Movie Reviews – Mission: Impossible – Rogue Nation / The Vatican Tapes
Mission: Impossible – Rogue Nation
By John Mulderig, Catholic News Service
NEW YORK (CNS) – Light the fuse and cue that nerve-jangling theme music everyone loves to hum; it’s time for “Mission: Impossible – Rogue Nation” (Paramount).

Tom Cruise stars in a scene from the movie “Mission Impossible: Rogue Nation. (CNS photo/Paramount).
As helmed by writer-director Christopher McQuarrie, this fifth installment in a franchise that dates back, on the big screen, to 1996 – and that began life as a CBS-TV series a full three decades before that – delivers a steady but stylised parade of action. The result is a nifty espionage adventure that most parents will likely find acceptable for their older teens.
Viewers of any age looking for something more substantive than a fun, globe-trotting ride – with occasional reflections on the conflict between personal and patriotic allegiances thrown in along the way – will, however, scratch this picture’s slick surface in vain.
But, then, profundity has never been this property’s foremost agenda item anyway, whatever the medium. The point here is to waste as little time as possible before positioning agent Ethan Hunt – Tom Cruise, of course – on the outside of an airplane that’s roaring off the runway in some ex-Soviet republic, and making the fate of humanity depend on his sheer, headwinds-be-darned stick-to-itiveness.
Do-dah-do, do-dah-do …
This time out, Ethan and his colleagues on the Impossible Mission Force – an IMF even Greek moviegoers can love – are battling an underground terrorist organisation of global reach called The Syndicate. (You can tell they must be dangerous by that capital T.)
Unfortunately for the good guys, Alan Hunley (Alec Baldwin), the stubbornly jealous director of the CIA, stoutly denies that The Syndicate exists. Worse yet, over the fruitless objections of the IMF’s representative, William Brandt (Jeremy Renner), Hunley convinces the Senate committee charged with such matters to shut his rivals’ super-secret agency down altogether.
Naturally, Ethan and his intrepid circle – besides Brandt, there’s desk jockey-turned-field operative Benji Dunn (Simon Pegg) and topflight computer whizz Luther Stickell (Ving Rhames) – are not to be stymied by the machinations of mere Capitol Hill pen-pushers.
Still, they don’t have much to work with: Hunt has gotten a glimpse of The Syndicate’s villainous top dog, pasty faced Solomon Lane (Sean Harris). And he’s been helped out of a fix by mystery woman Ilsa Faust (Rebecca Ferguson).
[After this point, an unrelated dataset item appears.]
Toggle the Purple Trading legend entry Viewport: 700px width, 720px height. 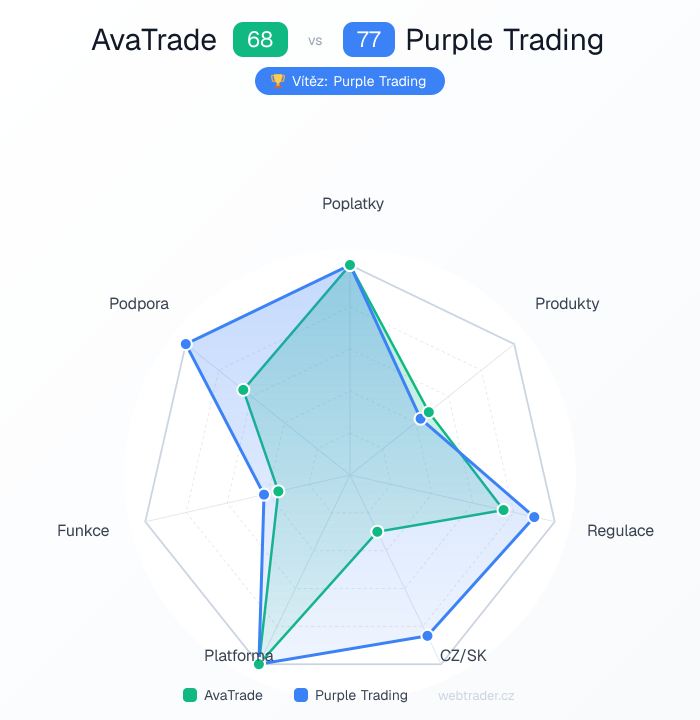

Though Ilsa turns out to be a British agent who has managed to infiltrate The Syndicate, her true loyalties remain uncertain.
The interaction between Ethan and Ilsa is not exactly all business. But those with enough brand memory to recall that Ethan is a married man will not be surprised to observe that romance, in this iteration of his eventful biography, is kept at the level of significant glances and tellingly raised eyebrows.
Along with not overheating things for the younger set, this brake on the central duo’s flirtation also allows Ilsa – whose skills in one dust-up after another impress even Ethan himself – to stand on her own two, jujitsu-wielding feet.
The dialogue occasionally ponders the morality of all the violence Ethan and his buddies deal out in defense of the American Way. Are such means justified in pursuit of justice writ large? How can operatives resist the urge to revel in mayhem for its own sake? The answer to these important ethical questions is: Do-dah-do, do-dah-do…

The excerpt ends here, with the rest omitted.